Copy each line of the listing that includes "button".
<<<<
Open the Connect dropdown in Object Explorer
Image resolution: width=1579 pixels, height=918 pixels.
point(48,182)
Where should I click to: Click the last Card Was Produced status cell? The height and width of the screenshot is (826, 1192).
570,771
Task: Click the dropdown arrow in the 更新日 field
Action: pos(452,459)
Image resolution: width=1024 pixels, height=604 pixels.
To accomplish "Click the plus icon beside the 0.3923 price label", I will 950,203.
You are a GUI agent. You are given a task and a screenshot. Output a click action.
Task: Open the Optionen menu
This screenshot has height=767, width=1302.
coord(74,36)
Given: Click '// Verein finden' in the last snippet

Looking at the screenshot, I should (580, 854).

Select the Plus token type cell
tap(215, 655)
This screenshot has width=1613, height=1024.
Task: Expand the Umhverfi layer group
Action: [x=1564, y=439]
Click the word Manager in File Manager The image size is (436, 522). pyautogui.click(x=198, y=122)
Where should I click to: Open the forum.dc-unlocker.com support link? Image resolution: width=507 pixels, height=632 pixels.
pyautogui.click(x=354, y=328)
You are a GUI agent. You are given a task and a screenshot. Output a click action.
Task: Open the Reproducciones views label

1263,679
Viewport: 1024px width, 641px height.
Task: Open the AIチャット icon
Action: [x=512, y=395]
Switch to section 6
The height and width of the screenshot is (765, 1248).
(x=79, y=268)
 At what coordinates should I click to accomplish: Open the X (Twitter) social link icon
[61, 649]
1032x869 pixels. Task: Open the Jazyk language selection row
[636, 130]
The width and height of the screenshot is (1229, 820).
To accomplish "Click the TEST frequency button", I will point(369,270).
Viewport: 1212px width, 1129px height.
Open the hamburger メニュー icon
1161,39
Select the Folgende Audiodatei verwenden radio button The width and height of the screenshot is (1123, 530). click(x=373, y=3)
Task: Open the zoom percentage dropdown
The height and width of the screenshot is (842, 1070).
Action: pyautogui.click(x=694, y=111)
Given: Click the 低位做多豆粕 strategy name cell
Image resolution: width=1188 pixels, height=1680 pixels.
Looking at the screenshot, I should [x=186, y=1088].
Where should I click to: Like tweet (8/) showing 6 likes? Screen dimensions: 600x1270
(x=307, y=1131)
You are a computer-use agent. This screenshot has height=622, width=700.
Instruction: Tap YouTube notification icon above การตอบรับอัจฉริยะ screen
>>>>
**RESPONSE TO THE EXERCISE**.
To accomplish "Click the TEST frequency button", I will point(369,270).
Select the Folgende Audiodatei verwenden radio button The width and height of the screenshot is (1123, 530). click(x=373, y=3)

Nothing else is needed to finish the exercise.